▶ [WHAT TO DO]:
I would like every record printed again, exactly as shown.

[Pixel coordinate grounding data]
┄┄┄┄┄┄┄┄┄┄

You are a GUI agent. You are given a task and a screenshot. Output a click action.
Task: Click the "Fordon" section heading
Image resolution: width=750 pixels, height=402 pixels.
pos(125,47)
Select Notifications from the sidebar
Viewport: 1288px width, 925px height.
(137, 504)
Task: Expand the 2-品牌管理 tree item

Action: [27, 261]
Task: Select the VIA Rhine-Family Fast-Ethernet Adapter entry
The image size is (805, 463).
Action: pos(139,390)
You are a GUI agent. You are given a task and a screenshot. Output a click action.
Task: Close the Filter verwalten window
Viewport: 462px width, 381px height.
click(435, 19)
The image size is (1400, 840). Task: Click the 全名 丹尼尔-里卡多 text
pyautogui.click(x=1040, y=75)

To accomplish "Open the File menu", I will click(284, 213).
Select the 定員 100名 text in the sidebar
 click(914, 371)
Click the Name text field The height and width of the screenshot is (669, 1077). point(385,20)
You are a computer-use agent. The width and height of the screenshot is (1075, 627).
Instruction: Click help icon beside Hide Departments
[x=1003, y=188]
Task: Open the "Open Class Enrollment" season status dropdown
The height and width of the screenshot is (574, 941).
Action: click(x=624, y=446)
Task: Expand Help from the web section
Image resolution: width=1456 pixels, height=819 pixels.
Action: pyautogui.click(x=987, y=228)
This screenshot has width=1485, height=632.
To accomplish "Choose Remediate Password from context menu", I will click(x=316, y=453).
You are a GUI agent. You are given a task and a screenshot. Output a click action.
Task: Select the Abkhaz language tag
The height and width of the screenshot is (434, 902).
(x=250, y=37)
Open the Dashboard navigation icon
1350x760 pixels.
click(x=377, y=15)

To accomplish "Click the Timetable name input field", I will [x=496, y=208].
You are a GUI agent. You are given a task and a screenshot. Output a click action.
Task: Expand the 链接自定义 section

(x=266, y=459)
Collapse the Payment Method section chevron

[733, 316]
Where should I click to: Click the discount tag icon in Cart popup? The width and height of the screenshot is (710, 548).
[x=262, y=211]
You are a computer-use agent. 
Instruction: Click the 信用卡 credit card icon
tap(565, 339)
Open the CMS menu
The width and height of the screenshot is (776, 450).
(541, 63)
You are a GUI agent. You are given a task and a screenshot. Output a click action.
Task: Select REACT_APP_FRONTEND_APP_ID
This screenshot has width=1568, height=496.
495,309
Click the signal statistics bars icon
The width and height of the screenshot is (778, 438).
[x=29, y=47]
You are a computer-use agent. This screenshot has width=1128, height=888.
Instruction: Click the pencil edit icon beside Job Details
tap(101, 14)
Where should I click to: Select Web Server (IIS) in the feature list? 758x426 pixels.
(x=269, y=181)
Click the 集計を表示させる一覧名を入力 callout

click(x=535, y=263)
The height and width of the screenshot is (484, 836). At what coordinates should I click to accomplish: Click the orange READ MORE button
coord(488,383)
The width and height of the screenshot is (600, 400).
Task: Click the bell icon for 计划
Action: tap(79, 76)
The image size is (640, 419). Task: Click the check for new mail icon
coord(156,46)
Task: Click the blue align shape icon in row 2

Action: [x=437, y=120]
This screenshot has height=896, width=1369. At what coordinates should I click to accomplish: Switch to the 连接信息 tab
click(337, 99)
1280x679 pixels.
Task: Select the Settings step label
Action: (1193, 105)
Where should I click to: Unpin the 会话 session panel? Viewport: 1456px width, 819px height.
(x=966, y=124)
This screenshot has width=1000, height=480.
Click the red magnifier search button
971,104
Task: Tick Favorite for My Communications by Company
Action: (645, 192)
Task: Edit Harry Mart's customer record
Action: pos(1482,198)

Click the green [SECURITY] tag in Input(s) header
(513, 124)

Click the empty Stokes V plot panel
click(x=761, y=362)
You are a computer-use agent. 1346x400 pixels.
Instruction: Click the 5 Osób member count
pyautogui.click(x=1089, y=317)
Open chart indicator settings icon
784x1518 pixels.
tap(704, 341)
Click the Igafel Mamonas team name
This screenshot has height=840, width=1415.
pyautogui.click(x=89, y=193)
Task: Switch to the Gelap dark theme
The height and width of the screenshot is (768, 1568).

┄┄┄┄┄┄┄┄┄┄

▶ [RESULT OF THE EXERCISE]:
You are a GUI agent. You are given a task and a screenshot. Output a click action.
Task: Click the "Fordon" section heading
Image resolution: width=750 pixels, height=402 pixels.
pos(125,47)
Select Notifications from the sidebar
Viewport: 1288px width, 925px height.
(137, 504)
Task: Expand the 2-品牌管理 tree item

Action: [27, 261]
Task: Select the VIA Rhine-Family Fast-Ethernet Adapter entry
The image size is (805, 463).
Action: pos(139,390)
You are a GUI agent. You are given a task and a screenshot. Output a click action.
Task: Close the Filter verwalten window
Viewport: 462px width, 381px height.
click(435, 19)
The image size is (1400, 840). Task: Click the 全名 丹尼尔-里卡多 text
pyautogui.click(x=1040, y=75)

To accomplish "Open the File menu", I will click(284, 213).
Select the 定員 100名 text in the sidebar
 click(914, 371)
Click the Name text field The height and width of the screenshot is (669, 1077). point(385,20)
You are a computer-use agent. The width and height of the screenshot is (1075, 627).
Instruction: Click help icon beside Hide Departments
[x=1003, y=188]
Task: Open the "Open Class Enrollment" season status dropdown
The height and width of the screenshot is (574, 941).
Action: click(x=624, y=446)
Task: Expand Help from the web section
Image resolution: width=1456 pixels, height=819 pixels.
Action: pyautogui.click(x=987, y=228)
This screenshot has width=1485, height=632.
To accomplish "Choose Remediate Password from context menu", I will click(x=316, y=453).
You are a GUI agent. You are given a task and a screenshot. Output a click action.
Task: Select the Abkhaz language tag
The height and width of the screenshot is (434, 902).
(x=250, y=37)
Open the Dashboard navigation icon
1350x760 pixels.
click(x=377, y=15)

To accomplish "Click the Timetable name input field", I will [x=496, y=208].
You are a GUI agent. You are given a task and a screenshot. Output a click action.
Task: Expand the 链接自定义 section

(x=266, y=459)
Collapse the Payment Method section chevron

[733, 316]
Where should I click to: Click the discount tag icon in Cart popup? The width and height of the screenshot is (710, 548).
[x=262, y=211]
You are a computer-use agent. 
Instruction: Click the 信用卡 credit card icon
tap(565, 339)
Open the CMS menu
The width and height of the screenshot is (776, 450).
(541, 63)
You are a GUI agent. You are given a task and a screenshot. Output a click action.
Task: Select REACT_APP_FRONTEND_APP_ID
This screenshot has width=1568, height=496.
495,309
Click the signal statistics bars icon
The width and height of the screenshot is (778, 438).
[x=29, y=47]
You are a computer-use agent. This screenshot has width=1128, height=888.
Instruction: Click the pencil edit icon beside Job Details
tap(101, 14)
Where should I click to: Select Web Server (IIS) in the feature list? 758x426 pixels.
(x=269, y=181)
Click the 集計を表示させる一覧名を入力 callout

click(x=535, y=263)
The height and width of the screenshot is (484, 836). At what coordinates should I click to accomplish: Click the orange READ MORE button
coord(488,383)
The width and height of the screenshot is (600, 400).
Task: Click the bell icon for 计划
Action: tap(79, 76)
The image size is (640, 419). Task: Click the check for new mail icon
coord(156,46)
Task: Click the blue align shape icon in row 2

Action: [x=437, y=120]
This screenshot has height=896, width=1369. At what coordinates should I click to accomplish: Switch to the 连接信息 tab
click(337, 99)
1280x679 pixels.
Task: Select the Settings step label
Action: (1193, 105)
Where should I click to: Unpin the 会话 session panel? Viewport: 1456px width, 819px height.
(x=966, y=124)
This screenshot has width=1000, height=480.
Click the red magnifier search button
971,104
Task: Tick Favorite for My Communications by Company
Action: (645, 192)
Task: Edit Harry Mart's customer record
Action: pos(1482,198)

Click the green [SECURITY] tag in Input(s) header
(513, 124)

Click the empty Stokes V plot panel
click(x=761, y=362)
You are a computer-use agent. 1346x400 pixels.
Instruction: Click the 5 Osób member count
pyautogui.click(x=1089, y=317)
Open chart indicator settings icon
784x1518 pixels.
tap(704, 341)
Click the Igafel Mamonas team name
This screenshot has height=840, width=1415.
pyautogui.click(x=89, y=193)
Task: Switch to the Gelap dark theme
The height and width of the screenshot is (768, 1568).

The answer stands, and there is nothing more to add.